В штабе он оказался под вечер, однако, следуя своему плану, торопиться с докладом контр-адмиралу не стал. Несколько раз появился в приемной командующего военно-морской базой, чтобы засвидетельствовать свою занятость текущими делами; выехал с инспекционной поездкой в расположение 411-й, «западной», как ее еще называли, береговой батареи, орудия которой томились в чехлах совсем близко от города, на полпути к Сухому лиману; начальственно использовал свое «телефонное право», чтобы поиграть на нервах кое-кому из подчиненных – не одному же ему ходить по минному полю собственной ярости…
А вот Крымскому Канарису позвонил только утром, уже зная о том, что на границе произошла крупная провокация; что вражеские самолеты атаковали одесский порт и суда, стоящие на рейде, а также подвергли бомбардировке придунайские порты и несколько аэродромов военного округа.
– Операция «Контрабандист» завершена, товарищ контр-адмирал, – как можно бодрее докладывал он. – Все шло согласно утвержденному вами плану действий. Исходя из этого…

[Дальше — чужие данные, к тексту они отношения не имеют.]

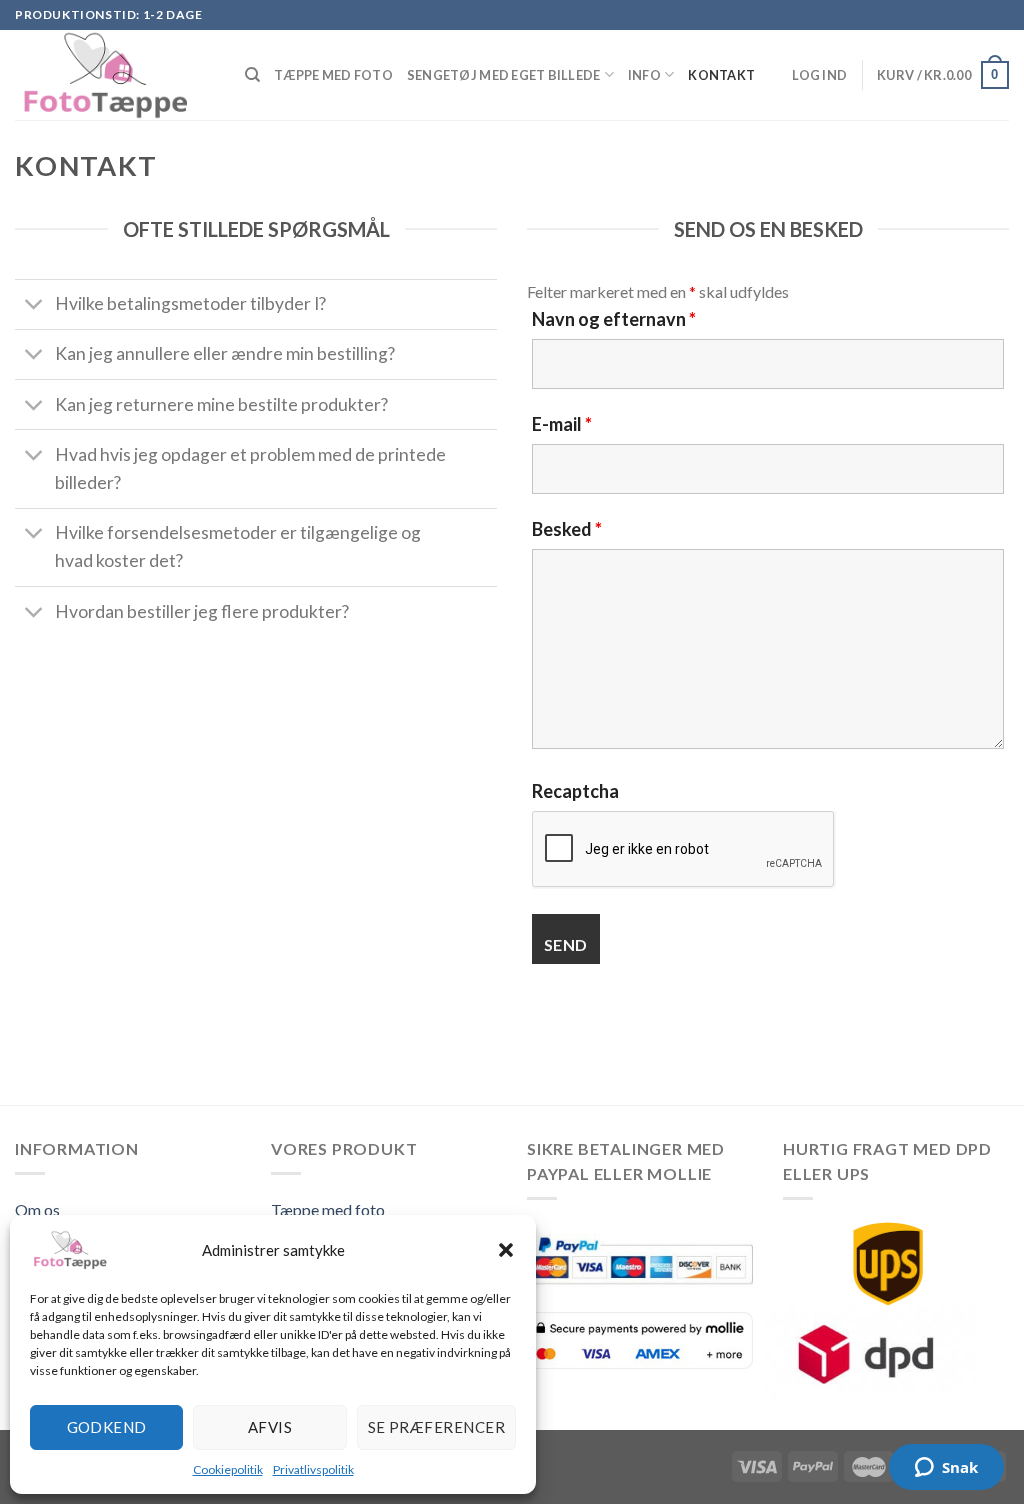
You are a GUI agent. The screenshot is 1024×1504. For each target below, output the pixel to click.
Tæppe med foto (333, 75)
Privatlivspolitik (313, 1469)
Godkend (107, 1427)
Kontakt (721, 75)
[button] (506, 1250)
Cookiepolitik (228, 1469)
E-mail (562, 424)
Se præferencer (436, 1427)
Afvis (270, 1427)
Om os (37, 1209)
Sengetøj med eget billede (503, 75)
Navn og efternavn (614, 319)
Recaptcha (575, 791)
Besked (567, 529)
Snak (960, 1467)
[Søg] (252, 75)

– Ну и?.. – нетерпеливо прервал его Крымский Канарис, давая понять Бекетову, что слишком уж невовремя сунулся он со своим докладом.
– Если кратко… Баронесса Валерия и радист удачно переброшены на западный берег. Никаких сбоев не последовало. Местные товарищи сработали…
– Ну и?.. – еще нетерпеливее отреагировал контр-адмирал.
В этот раз полковник действительно замялся, решая для себя, как завершить доклад таким образом, чтобы больше к нему не возвращаться?
– По моим сведениям, баронесса вышла на сушу, была встречена и приступила к выполнению задания. Связи с ней пока что нет, однако…
– Да к черту твою баронессу, полковник! – буквально прорычал заместитель начальника контрразведки флота.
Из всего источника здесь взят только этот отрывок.